Os mestres riram alto e então um deles, um humano desta vez, respondeu zombando.
— Que ridículo! — ele disse — Você acha que uma simples aposta pode expulsar a todos nós de Elysium? Contribuímos décadas de esforço para este projeto, acha mesmo que o líder concordaria com esse banimento?
Lucet estava prestes a responder, porém, Maximilian respondeu em seu lugar.
— Sim, eu concordo com isso — ele disse, sua voz séria, ameaçadora — Se vocês têm uma mente incapaz de aceitar o diferente, então o projeto Elysium não precisa de suas habilidades. No início, quando aceitaram o convite para o projeto, deixei bem claro que qualquer tipo de prejuízo advindo de preconceito contra as outras raças, sejam elas quais forem, acarretaria punições, especialmente se esse prejuízo fosse direcionado a crianças. Tenho certeza que dezenas de outros mestres avidamente competiriam para preencher suas vagas. Porém, não serei injusto, se implorarem por perdão de joelhos para o garoto, e derem cada um o fruto uma de suas obras para ele, deixarei que permaneçam.
Eles olharam entre si, incrédulos. Como pode ser? O líder escolheria um pirralho meio-sangue ao invés de treze mestres renomados? E ainda por cima, para permanecerem em Elysium, tinham de implorar o perdão do moleque e abrir mão de um de seus produtos que lhe custaram tanto esforço para criar!? NUNCA!
Com seus rostos enfurecidos e contorcidos de frustração, eles permaneceram em silêncio, e o líder, infeliz com essa decisão, aceitou a decisão dos treze.
— Seus velhos estúpidos — Maximilian suspirou — Pois bem, sua única escolha então é aceitar a aposta, do contrário, eu os banirei imediatamente.
Sem outra escolha, e com sorrisos confiantes, os mestres aceitaram o desafio.

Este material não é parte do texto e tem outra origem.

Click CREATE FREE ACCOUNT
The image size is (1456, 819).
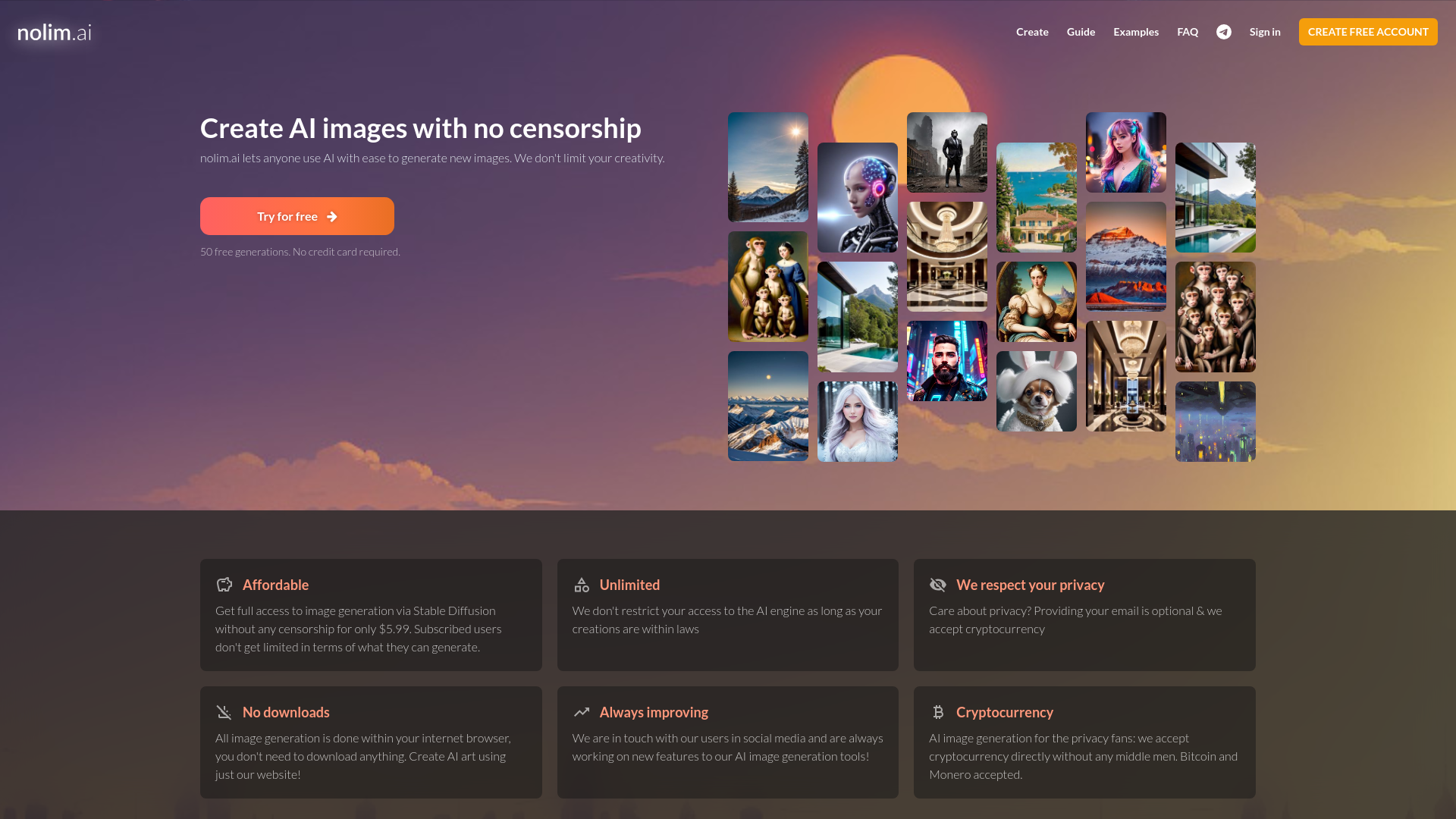pyautogui.click(x=1368, y=32)
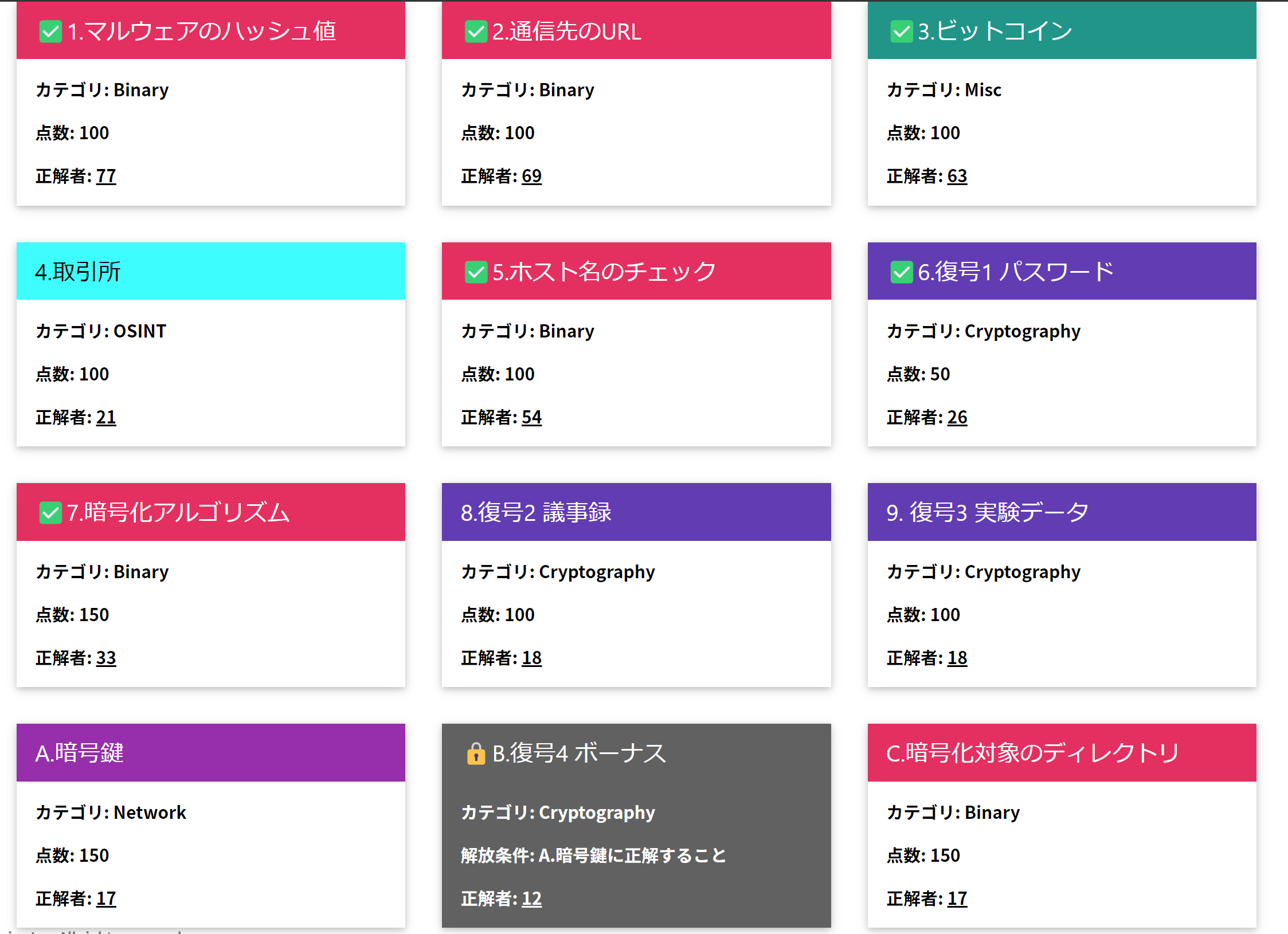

Eram treze alunos ensinados diretamente por eles a um tempo considerável, mesmo que Kaella tivesse treinado o meio-sangue pessoalmente desde o começo, quais as chances de que ele realmente poderia vencer todos eles sozinho? Mesmo que fosse extraordinariamente talentoso e poderoso, sua mana, considerando a idade, era bem limitada, e, se não fosse derrotado pela força dos treze, seria pela exaustão.